§ The data:
▽
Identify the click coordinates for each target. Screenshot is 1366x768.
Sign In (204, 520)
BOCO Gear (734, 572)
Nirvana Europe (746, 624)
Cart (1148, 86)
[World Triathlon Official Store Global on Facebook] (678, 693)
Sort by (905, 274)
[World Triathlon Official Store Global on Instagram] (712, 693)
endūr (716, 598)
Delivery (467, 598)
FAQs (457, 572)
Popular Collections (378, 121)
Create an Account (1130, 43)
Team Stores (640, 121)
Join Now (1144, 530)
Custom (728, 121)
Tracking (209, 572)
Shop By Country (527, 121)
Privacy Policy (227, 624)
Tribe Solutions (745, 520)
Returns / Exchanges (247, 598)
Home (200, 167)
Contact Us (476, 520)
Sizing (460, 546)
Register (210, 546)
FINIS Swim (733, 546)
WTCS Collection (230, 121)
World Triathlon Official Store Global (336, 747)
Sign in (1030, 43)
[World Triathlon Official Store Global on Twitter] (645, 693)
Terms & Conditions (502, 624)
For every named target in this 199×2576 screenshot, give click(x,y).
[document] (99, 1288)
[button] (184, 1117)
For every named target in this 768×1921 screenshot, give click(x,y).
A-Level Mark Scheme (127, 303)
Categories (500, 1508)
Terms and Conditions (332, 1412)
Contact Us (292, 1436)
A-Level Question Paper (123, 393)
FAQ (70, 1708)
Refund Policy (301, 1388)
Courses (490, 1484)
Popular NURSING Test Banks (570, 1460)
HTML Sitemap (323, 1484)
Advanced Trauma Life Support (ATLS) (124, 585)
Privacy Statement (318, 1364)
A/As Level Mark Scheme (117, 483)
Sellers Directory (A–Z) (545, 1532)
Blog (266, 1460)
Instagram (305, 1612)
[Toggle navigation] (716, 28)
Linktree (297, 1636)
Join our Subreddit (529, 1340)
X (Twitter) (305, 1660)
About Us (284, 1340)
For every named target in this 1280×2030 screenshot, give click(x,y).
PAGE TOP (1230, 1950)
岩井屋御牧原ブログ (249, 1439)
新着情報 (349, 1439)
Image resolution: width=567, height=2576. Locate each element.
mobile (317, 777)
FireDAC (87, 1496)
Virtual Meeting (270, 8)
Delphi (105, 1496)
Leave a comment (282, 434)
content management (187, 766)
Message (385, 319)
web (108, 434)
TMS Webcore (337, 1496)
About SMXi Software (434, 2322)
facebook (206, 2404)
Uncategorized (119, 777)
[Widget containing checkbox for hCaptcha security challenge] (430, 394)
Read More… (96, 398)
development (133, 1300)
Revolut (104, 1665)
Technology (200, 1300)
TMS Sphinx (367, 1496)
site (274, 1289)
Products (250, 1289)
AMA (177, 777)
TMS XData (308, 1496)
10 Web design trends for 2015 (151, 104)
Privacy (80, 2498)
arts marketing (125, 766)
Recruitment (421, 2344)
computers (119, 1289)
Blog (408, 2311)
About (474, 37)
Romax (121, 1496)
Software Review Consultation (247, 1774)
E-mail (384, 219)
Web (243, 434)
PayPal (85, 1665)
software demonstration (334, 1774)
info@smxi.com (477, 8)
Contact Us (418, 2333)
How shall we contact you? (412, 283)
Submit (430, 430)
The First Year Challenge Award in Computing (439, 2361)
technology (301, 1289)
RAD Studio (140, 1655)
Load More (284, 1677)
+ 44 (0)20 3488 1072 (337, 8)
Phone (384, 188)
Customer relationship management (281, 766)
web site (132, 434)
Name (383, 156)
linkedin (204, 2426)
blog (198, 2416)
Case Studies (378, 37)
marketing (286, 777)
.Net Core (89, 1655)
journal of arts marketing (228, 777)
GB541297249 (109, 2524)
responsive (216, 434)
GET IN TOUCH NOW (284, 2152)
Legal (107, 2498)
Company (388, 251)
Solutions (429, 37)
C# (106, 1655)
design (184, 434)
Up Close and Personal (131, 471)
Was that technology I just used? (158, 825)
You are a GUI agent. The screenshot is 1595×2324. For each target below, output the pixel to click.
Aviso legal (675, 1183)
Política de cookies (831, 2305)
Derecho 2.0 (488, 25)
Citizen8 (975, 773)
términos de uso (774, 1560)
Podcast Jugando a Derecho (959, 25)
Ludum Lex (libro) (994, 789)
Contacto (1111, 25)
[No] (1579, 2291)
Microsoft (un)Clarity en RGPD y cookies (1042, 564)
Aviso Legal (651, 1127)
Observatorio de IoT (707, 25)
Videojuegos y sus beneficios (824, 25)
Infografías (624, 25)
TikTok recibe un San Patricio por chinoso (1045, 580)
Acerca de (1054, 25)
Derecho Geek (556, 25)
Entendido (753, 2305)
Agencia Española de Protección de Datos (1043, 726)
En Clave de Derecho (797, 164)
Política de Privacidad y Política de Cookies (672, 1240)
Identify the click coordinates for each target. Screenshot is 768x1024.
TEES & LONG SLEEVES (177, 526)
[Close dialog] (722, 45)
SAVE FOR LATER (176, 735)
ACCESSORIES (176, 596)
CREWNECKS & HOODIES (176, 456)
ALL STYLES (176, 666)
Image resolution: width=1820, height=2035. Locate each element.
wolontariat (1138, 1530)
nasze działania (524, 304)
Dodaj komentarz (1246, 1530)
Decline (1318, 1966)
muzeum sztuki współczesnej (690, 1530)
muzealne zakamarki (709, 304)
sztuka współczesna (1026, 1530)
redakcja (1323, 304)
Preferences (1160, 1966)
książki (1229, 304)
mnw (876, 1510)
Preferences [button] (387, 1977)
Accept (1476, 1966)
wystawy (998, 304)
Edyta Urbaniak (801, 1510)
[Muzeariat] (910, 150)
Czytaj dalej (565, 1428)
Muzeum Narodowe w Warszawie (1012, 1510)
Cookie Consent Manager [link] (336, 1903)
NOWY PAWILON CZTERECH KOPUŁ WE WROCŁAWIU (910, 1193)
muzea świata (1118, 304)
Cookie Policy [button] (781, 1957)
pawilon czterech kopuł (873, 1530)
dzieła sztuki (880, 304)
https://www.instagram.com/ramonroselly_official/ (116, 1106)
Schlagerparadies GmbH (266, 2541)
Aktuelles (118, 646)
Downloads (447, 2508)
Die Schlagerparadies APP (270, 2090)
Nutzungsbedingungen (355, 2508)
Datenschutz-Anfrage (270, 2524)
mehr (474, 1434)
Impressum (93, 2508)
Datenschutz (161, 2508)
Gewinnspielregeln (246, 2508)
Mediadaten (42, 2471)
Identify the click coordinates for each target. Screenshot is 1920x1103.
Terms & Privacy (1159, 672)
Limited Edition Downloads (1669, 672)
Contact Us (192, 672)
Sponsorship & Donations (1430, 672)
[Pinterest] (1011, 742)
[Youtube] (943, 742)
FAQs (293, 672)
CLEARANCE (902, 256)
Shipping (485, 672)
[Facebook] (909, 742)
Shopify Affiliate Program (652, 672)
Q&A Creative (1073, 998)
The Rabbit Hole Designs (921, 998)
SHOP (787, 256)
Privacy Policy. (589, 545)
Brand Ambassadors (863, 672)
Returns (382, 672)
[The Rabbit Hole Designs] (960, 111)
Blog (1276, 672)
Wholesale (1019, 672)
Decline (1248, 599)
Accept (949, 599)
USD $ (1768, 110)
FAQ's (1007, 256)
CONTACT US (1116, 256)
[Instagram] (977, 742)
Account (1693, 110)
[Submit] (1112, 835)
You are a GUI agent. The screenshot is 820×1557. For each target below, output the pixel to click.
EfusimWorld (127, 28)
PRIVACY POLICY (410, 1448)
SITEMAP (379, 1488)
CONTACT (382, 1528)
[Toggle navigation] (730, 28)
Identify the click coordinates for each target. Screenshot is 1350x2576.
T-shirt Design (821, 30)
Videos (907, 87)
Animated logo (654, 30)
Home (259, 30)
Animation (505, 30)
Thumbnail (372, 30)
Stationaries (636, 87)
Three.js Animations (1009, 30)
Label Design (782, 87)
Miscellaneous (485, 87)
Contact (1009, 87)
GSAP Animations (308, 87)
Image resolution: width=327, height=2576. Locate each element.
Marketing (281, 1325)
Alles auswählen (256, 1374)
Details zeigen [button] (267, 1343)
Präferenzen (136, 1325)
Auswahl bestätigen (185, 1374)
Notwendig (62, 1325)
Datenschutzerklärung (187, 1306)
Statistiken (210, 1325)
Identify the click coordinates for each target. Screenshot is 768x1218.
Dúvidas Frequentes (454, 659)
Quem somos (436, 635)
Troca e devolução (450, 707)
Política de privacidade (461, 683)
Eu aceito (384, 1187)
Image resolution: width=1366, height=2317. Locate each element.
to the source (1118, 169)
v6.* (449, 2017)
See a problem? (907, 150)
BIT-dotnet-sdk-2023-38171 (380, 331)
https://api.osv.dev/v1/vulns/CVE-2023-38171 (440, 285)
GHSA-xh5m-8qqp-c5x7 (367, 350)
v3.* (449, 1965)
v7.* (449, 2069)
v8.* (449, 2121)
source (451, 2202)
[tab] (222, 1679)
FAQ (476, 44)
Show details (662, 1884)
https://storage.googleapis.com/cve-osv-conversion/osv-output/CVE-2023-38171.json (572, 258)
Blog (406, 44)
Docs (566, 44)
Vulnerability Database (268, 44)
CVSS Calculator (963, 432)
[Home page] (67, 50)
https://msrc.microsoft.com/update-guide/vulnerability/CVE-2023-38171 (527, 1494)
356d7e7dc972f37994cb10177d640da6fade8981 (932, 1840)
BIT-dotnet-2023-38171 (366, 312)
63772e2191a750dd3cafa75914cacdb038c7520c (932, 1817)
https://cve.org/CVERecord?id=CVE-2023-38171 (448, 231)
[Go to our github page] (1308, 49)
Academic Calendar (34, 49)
△
Copy, exactly and only, the lines above that begin with the one containing "[World Triathlon Official Store Global on Instagram]" and finish with the one containing "Returns / Exchanges (247, 598)".

[World Triathlon Official Store Global on Instagram] (712, 693)
endūr (716, 598)
Delivery (467, 598)
FAQs (457, 572)
Popular Collections (378, 121)
Create an Account (1130, 43)
Team Stores (640, 121)
Join Now (1144, 530)
Custom (728, 121)
Tracking (209, 572)
Shop By Country (527, 121)
Privacy Policy (227, 624)
Tribe Solutions (745, 520)
Returns / Exchanges (247, 598)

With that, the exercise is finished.